Our study has some limitations and strengths. It only contains employment information at one point in time in 1991 and does not have data on employment duration. It also lacks information on family history of prostate cancer and physical activity, which may act as confounders or effect modifiers. There was no information on screening behaviors, although we accounted for factors related to screening. This study also had no information on aggressiveness of prostate cancer cases, but our analysis was able to capture cases in younger men which are usually rare and likely to be aggressive forms. Also, this study makes multiple comparisons which can lead to some chance findings. There are also distinct strengths in this study. It is one of the largest Canadian cohorts with information on occupation and prostate cancer, and other nonoccupational factors. The large sample size provided the ability to detect a large number of prostate cancer cases with increased power and less likelihood of type I error. The large sample also captured cases under the age of 50 years which is generally difficult to obtain.
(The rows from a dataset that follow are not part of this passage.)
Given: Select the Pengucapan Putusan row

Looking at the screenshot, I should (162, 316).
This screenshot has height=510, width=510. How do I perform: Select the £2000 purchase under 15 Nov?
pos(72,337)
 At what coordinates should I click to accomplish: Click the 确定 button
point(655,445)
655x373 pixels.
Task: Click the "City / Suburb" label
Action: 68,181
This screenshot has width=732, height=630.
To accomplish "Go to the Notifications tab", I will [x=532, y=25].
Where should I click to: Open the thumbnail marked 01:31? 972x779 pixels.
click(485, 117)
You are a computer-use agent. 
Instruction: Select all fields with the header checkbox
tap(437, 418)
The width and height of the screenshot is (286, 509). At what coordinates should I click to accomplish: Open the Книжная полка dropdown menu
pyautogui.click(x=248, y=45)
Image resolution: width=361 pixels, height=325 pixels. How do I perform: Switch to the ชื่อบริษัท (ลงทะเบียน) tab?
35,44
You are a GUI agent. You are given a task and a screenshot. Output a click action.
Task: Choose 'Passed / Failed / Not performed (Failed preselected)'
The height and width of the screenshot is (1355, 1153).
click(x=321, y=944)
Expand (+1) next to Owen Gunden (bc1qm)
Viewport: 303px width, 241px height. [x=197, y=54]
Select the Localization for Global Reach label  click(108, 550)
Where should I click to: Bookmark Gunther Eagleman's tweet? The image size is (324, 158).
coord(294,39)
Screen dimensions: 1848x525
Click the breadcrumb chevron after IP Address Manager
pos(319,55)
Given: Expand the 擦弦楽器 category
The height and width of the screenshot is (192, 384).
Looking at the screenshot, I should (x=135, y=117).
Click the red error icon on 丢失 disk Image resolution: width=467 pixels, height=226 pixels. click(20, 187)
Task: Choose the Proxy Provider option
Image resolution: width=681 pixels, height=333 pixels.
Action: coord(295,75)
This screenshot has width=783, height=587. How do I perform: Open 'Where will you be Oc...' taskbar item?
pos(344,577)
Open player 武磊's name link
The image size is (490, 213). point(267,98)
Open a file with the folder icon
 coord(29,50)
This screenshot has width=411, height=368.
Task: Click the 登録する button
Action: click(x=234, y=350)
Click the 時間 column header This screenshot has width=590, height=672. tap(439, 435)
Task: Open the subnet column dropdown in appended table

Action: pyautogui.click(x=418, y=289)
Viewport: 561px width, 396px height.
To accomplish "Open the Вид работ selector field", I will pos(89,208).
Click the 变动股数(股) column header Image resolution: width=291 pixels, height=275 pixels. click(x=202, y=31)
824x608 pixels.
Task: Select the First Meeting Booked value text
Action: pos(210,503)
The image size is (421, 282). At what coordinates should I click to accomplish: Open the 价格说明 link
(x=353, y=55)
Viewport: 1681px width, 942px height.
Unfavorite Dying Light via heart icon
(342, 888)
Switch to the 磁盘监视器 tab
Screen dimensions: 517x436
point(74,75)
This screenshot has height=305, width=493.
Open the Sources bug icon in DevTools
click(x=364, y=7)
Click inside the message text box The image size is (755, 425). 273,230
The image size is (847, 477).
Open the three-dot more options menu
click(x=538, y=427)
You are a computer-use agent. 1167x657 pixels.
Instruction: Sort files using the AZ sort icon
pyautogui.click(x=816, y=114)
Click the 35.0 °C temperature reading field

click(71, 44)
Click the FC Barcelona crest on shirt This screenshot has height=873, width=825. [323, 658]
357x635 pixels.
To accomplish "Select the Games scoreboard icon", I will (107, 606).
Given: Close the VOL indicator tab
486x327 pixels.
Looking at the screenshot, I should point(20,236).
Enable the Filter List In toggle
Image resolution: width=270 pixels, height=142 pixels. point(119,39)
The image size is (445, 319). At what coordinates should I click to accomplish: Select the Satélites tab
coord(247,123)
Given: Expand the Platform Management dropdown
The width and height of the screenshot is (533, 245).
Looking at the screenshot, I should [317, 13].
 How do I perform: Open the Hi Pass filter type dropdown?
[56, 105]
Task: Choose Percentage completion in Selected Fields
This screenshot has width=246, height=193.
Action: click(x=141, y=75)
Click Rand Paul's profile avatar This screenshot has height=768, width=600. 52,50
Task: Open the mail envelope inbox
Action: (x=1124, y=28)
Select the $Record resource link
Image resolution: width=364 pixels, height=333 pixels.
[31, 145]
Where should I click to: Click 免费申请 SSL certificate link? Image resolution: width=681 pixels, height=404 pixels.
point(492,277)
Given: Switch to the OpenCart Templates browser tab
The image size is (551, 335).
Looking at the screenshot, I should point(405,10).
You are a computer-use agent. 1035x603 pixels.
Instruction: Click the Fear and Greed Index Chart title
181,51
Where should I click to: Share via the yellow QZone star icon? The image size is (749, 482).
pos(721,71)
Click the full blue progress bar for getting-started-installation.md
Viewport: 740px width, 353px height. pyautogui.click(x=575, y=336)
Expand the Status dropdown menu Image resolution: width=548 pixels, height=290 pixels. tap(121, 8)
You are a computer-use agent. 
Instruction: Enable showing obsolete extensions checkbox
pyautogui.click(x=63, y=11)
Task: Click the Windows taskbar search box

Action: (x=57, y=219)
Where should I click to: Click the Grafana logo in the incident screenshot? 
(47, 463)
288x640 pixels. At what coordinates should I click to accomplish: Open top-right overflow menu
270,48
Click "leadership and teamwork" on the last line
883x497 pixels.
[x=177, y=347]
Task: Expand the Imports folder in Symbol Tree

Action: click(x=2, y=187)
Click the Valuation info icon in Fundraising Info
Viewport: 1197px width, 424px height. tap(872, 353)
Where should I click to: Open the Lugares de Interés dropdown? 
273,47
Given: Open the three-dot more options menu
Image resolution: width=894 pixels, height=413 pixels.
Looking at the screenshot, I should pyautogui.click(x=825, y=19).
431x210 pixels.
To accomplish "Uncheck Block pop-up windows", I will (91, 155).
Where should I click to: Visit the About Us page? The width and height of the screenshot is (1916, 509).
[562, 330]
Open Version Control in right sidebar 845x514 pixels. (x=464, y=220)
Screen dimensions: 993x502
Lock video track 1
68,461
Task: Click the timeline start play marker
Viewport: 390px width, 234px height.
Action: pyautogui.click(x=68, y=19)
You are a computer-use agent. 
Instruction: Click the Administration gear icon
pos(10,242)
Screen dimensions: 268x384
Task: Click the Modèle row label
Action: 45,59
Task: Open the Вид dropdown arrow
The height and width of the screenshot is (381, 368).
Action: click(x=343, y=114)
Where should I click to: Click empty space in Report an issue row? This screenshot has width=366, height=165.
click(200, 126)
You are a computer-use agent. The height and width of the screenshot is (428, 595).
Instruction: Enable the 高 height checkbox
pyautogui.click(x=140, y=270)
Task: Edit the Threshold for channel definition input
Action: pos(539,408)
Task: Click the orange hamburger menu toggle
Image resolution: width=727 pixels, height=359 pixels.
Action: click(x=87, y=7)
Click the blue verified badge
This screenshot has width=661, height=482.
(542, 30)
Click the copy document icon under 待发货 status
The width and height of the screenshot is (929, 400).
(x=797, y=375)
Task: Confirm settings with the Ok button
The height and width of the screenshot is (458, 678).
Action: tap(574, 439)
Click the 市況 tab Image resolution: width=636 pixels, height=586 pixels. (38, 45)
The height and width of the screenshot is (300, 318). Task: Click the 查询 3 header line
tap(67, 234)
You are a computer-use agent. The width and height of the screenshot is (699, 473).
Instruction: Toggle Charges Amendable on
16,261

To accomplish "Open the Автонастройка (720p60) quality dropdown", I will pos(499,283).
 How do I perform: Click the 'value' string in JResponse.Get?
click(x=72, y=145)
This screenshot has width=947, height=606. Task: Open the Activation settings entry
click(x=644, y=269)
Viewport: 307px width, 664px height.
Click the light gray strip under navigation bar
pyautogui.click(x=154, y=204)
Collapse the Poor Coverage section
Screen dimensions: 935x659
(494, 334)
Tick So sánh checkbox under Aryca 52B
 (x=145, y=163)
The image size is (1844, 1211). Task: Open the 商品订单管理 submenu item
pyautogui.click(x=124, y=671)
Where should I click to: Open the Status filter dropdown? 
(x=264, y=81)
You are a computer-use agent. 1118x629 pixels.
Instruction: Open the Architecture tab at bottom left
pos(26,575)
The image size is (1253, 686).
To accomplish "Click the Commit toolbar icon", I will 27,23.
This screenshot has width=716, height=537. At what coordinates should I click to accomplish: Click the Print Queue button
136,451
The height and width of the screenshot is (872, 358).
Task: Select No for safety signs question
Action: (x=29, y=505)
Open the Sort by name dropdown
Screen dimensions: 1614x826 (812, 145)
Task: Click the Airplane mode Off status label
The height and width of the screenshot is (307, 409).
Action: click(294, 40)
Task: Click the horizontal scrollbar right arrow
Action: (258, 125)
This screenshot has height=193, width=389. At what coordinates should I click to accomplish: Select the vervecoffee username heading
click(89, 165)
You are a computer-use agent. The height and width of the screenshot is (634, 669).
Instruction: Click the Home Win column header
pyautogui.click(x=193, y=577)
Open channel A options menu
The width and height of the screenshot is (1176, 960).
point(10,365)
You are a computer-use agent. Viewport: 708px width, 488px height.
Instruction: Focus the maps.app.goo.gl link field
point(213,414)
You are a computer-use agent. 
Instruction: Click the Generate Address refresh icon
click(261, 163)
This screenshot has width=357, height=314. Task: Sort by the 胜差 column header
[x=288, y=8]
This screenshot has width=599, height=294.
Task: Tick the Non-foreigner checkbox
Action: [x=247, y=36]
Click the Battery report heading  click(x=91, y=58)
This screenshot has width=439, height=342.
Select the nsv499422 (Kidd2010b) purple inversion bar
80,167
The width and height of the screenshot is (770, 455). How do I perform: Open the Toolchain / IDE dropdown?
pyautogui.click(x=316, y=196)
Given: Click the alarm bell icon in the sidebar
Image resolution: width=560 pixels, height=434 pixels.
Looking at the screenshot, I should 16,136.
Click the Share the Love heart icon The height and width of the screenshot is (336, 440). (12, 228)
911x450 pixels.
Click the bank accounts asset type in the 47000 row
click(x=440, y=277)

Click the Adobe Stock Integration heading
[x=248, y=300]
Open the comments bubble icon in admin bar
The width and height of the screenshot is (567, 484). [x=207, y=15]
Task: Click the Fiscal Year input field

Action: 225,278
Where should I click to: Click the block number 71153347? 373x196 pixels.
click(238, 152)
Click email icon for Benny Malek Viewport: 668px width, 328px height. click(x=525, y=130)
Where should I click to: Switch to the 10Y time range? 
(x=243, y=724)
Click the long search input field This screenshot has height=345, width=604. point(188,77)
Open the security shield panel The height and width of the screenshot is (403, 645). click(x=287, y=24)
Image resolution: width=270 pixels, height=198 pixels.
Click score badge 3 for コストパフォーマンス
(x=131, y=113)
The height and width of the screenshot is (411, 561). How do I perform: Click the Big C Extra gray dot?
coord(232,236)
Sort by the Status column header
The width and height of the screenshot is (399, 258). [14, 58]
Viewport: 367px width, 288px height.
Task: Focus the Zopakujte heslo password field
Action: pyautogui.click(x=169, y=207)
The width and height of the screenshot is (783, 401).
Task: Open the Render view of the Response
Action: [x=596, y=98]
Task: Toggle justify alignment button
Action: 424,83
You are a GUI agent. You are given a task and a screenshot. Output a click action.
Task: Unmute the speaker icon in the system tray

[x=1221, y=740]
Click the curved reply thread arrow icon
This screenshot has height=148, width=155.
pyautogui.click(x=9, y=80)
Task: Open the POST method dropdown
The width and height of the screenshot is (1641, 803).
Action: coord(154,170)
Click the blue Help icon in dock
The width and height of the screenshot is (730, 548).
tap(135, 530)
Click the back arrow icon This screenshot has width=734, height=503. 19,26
In this study, we observed elevated risks of incidence in jobs related to administration and management, agriculture, and protective services and decreased risks in construction and transportation in men aged 25–74 years. Also, an elevated risk of mortality was observed in agriculture management workers. Findings show that there may be different factors involved such as job-specific exposures, lifestyle factors, and screening behaviors. Future studies should focus on the identified occupation groups in this study to pinpoint job-specific exposures while reporting on the screening behaviors of these workers. Further investigation is also needed on occupation and aggressive forms of prostate cancer, especially in younger age-groups. This will provide better direction on the relationship between occupation, related exposures, and screening patterns.
Acknowledgments
Linkage of the 1991 Canadian Census to the Canadian Cancer Registry was funded by the Canadian Institute for Health Information, Health Canada, and Statistics Canada. This research was supported by funds to the Canadian Research Data Centre Network (CRDCN) from the Social Science and Humanities Research Council (SSHRC), the Canadian Institute for Health Research (CIHR), the Canadian Foundation for Innovation (CFI) and Statistics Canada. Although the research and analysis are based on data from Statistics Canada, the opinions expressed do not represent the views of Statistics Canada or the Canadian Research Data Centre Network (CRDCN). The corresponding author is supported by the Occupational Cancer Research Centre which is funded by the Canadian Cancer Society, Cancer Care Ontario, and the Ontario Ministry of Health. Grant number 2014-703257.
Study Approval
The linkage was approved by the Statistics Canada Executive Management Board, and this study was approved by the Statistics Canada Research Data Centre and the University of Toronto Health Sciences Research Ethics Board.
Ethical Approval
Ethics approval was granted by the University of Toronto (#26517).
Conflict of Interest
The authors declare that they have no conflict of interest.